Week three of the renovation is in full swing. It really seems to be moving quickly- demo done in four days, and then the next four included drywall and electric. Now, the drywall and paint will be continued, which means in another two weeks, the space will look entirely different.
Two days into demo, this is what the ceiling looked like. Ew.
And now, it has changed to this.
Bye bye, drop ceiling! Hello, 14 feet of swoon-worthy space!
This week, I learned that the terrazzo in the front 10 feet of the store can be restored. I'm very excited to see how it's going to look, once uncovered. Below is the terrazzo in one of the back rooms, and I love the colors, don't you? Now I just have to pick flooring that will go nicely with this terrazzo, since the majority is going to be another surface. Perhaps big coordinating tiles laid at a 45 degree angle?

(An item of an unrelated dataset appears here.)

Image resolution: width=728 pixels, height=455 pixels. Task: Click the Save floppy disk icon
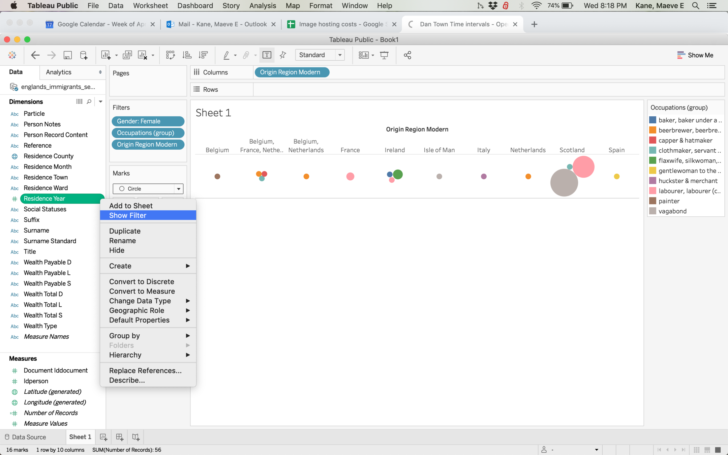coord(67,55)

If you aren't familiar with terrazzo, it's basically marble chips embedded in concrete. Terrazzo was typical in spaces like this one in the 40's and 50's. As this space was built as a post office, we're finding that the finishes used to make this space wear well with constant use are still in good shape 60 years later. Partially because they have been covered up for decades, but also because this building was built to last.

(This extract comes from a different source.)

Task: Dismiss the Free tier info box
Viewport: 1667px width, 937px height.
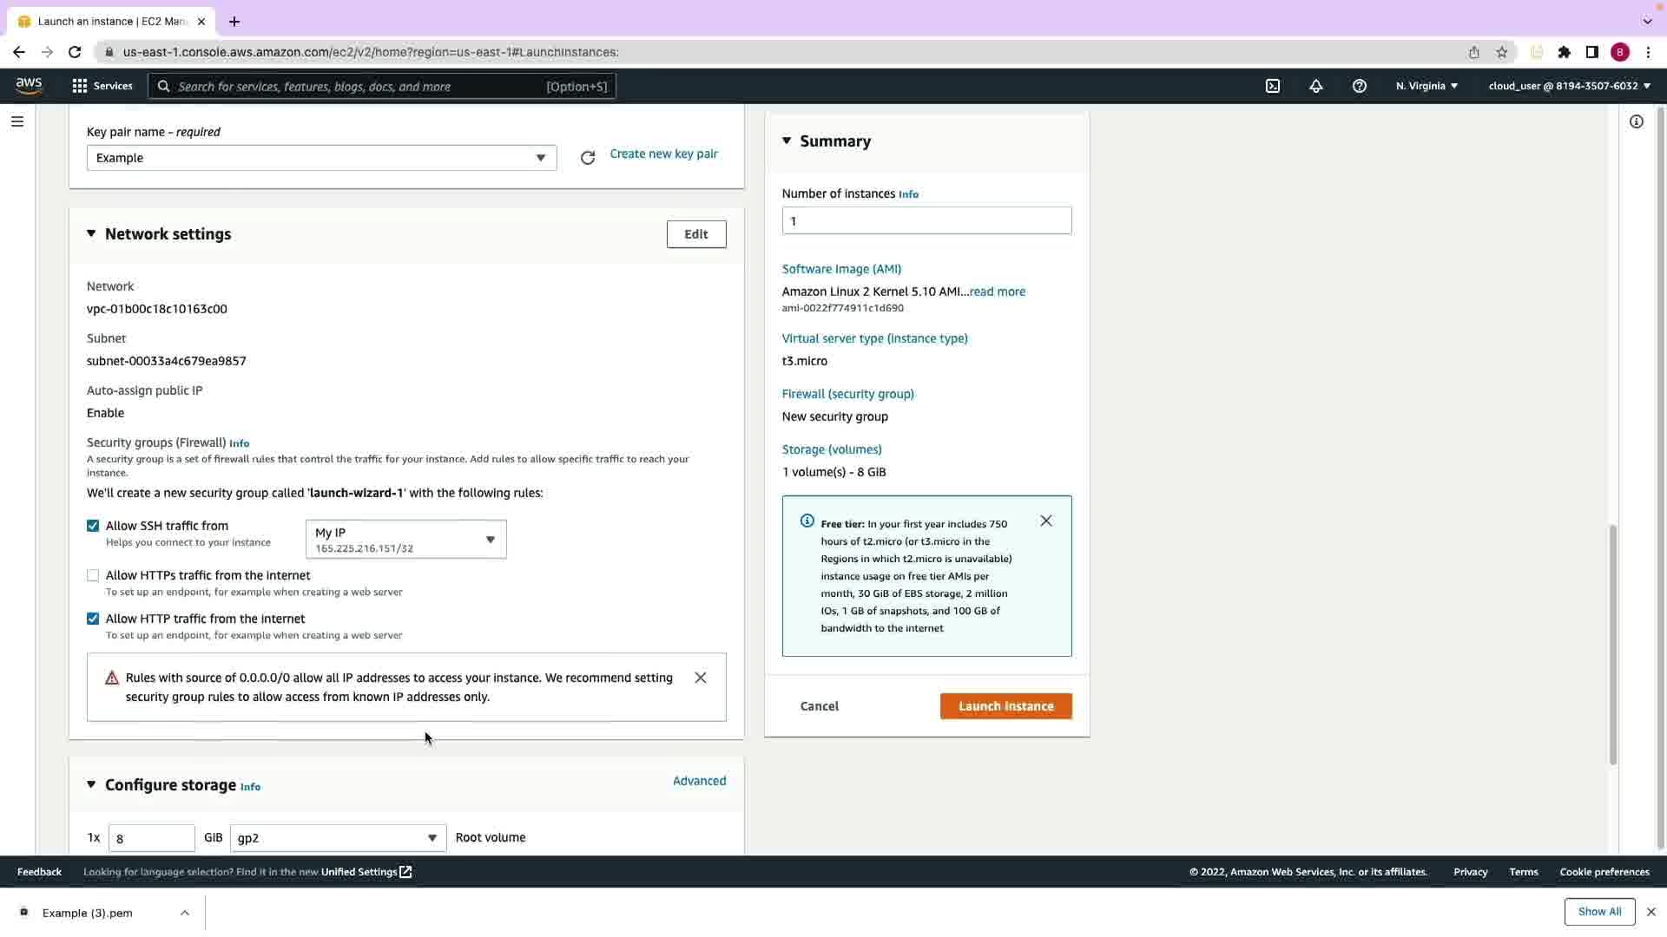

And who built this post office? Turns out, it was my attorney's father! I had met with him several times over the past month, and when I finally decided to take this space, I was describing it and he told me that not only did he know which one I was referring to, but that it had been one of the first spaces that his father's company built in the late '40's. His father and brothers built half dozen of these post offices and leased them to the government. He told me of the others that are still in use, and I even toured one several weeks ago to see the original finishes and how the space was used. There are all sorts of quirks in these post offices, including a special door that lead up to a catwalk. The postal inspector was the only one with a key to that door, and he could sneak in and watch the workers from above. The catwalk even extended into the bathrooms so the inspector could see if carriers were flushing any mail so that they didn't have to do as much work on their route! Boy, times have changed.